Danger sign Reading the numerous comments by readers posting on stories regarding jail, prison or criminal events makes me realize that the majority of people out there in our civilized world have no idea or concept of the job description that entails being a detention officer or a correctional officer. They really don't understand the scope of duties, tasks and the risks correctional officers engage in when working with potentially violent offenders whether pre-trial or convicted on felonies that often results in prison terms. In fact, it is reasonable to conclude that many have no idea of the challenges correctional officers and their families face while on the job or even at the end of their shifts. Basically speaking, they face challenges to their safety, their health and their wellness when working inside such a controlled environment or workplace.

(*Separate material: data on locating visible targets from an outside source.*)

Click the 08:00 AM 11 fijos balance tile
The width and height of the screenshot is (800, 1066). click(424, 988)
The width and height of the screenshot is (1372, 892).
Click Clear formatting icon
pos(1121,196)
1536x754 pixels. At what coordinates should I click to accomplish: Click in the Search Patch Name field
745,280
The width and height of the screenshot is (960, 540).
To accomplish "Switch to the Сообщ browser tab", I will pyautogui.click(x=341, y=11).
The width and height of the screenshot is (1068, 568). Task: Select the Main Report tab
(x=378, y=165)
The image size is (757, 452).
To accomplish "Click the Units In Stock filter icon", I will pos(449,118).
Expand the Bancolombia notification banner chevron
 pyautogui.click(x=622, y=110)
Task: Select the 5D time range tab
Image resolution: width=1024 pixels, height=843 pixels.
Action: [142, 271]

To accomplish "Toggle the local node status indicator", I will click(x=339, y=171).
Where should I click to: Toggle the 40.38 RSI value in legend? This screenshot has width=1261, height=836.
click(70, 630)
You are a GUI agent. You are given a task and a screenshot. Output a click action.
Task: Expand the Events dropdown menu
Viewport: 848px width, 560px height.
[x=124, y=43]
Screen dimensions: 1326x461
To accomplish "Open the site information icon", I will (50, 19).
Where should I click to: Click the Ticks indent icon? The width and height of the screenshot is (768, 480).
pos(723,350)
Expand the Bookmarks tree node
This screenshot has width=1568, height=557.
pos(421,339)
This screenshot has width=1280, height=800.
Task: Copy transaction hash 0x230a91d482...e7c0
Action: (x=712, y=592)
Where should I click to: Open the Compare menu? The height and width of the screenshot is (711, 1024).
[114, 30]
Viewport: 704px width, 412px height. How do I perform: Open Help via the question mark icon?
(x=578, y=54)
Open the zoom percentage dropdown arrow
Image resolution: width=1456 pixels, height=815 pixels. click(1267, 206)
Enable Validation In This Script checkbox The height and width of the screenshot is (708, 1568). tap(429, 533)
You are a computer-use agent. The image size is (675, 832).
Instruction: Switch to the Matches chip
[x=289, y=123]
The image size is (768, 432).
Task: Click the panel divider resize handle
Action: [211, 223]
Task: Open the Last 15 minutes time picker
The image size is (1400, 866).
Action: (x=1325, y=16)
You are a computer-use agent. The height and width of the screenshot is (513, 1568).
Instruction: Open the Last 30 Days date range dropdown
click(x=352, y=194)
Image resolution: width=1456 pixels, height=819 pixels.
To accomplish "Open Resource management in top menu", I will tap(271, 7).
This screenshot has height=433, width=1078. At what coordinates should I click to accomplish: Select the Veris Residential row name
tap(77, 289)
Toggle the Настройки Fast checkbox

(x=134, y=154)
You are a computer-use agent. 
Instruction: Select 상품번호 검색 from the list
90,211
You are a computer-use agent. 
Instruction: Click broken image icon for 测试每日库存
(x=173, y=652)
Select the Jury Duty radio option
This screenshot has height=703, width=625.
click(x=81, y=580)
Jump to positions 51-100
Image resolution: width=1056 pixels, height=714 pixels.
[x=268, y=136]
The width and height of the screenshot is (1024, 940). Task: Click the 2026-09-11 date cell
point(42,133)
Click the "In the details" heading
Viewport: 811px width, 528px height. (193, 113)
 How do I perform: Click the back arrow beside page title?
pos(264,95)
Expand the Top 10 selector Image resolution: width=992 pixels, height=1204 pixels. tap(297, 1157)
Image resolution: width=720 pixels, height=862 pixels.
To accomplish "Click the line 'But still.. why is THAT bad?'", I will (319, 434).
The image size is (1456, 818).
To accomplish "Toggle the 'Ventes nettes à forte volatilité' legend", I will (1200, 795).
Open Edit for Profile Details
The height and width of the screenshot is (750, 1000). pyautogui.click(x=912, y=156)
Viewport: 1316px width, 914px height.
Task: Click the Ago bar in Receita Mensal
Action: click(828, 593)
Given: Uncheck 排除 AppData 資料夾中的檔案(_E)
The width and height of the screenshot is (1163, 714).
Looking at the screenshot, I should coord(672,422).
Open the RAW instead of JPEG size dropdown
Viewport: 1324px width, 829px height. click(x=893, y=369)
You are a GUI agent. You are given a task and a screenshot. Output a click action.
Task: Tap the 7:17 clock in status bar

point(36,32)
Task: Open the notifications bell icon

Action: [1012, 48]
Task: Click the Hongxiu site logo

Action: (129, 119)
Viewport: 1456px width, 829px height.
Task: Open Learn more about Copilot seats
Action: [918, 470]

Escorting or supervising prisoners can entail physical risks that range from being shot or shot at, slips, falls, serious or minor musculoskeletal injuries and exposure to sharp objects of instruments, puncture wounds from darts and spears aimed for the eyes or stab wounds resulting from prison made knives, to heat, cold stress as well as fire hazards and toxic fumes. Direct or indirect impacts on their health can be either biological or chemical exposures, communicable disease or infections and series of trauma stress that may cause loss of sleep and the rest cycle. Every day they risk sabotage or deliberate food or water contamination as most of the meals are prepared by private contractors supervising prison labor. Most of all, their mere presence inside one of these penitentiaries can aggravate their pre-existing health conditions that may have been inflicted at their birth, the growing years in school or sports, during their service in our armed forces, or subject to violence in the workplace.

Readers are readily willing to write comments such as "if you think the conditions are horrendous or it is unsafe...wait...wait for it.... then QUIT!!! Duh! Where do you think you are working? The Ritz Carlton?" The comment is self-explanatory but the train of thought is out of touch with reality. The bottom line is that correctional officer’s performance, duties and risks are either ignored, second guessed, degraded or often criticized for doing their jobs under circumstances many choose not be informed of, engaged in and never admit they don't care.

Public safety inside prisons by many citizens consists of an "out of sight, out of mind" approach that will never give the community an accurate reflection of prison and what kind of mistreatment public service employees endure on a daily basis that impacts their own personal lives. More now than ever before [with overcrowded jails and prisons] will a correctional employee admit to and take the time to realize that this role as a public servant has so many risks involved. Apteral, once it is all said and done, they all blend into one concern - coming home safely after the end of the shift and try to normalize their lives with their family and friends who support them through severe trials and tribulations that will never be understood unless you walked these tough beats inside the penitentiaries or jails.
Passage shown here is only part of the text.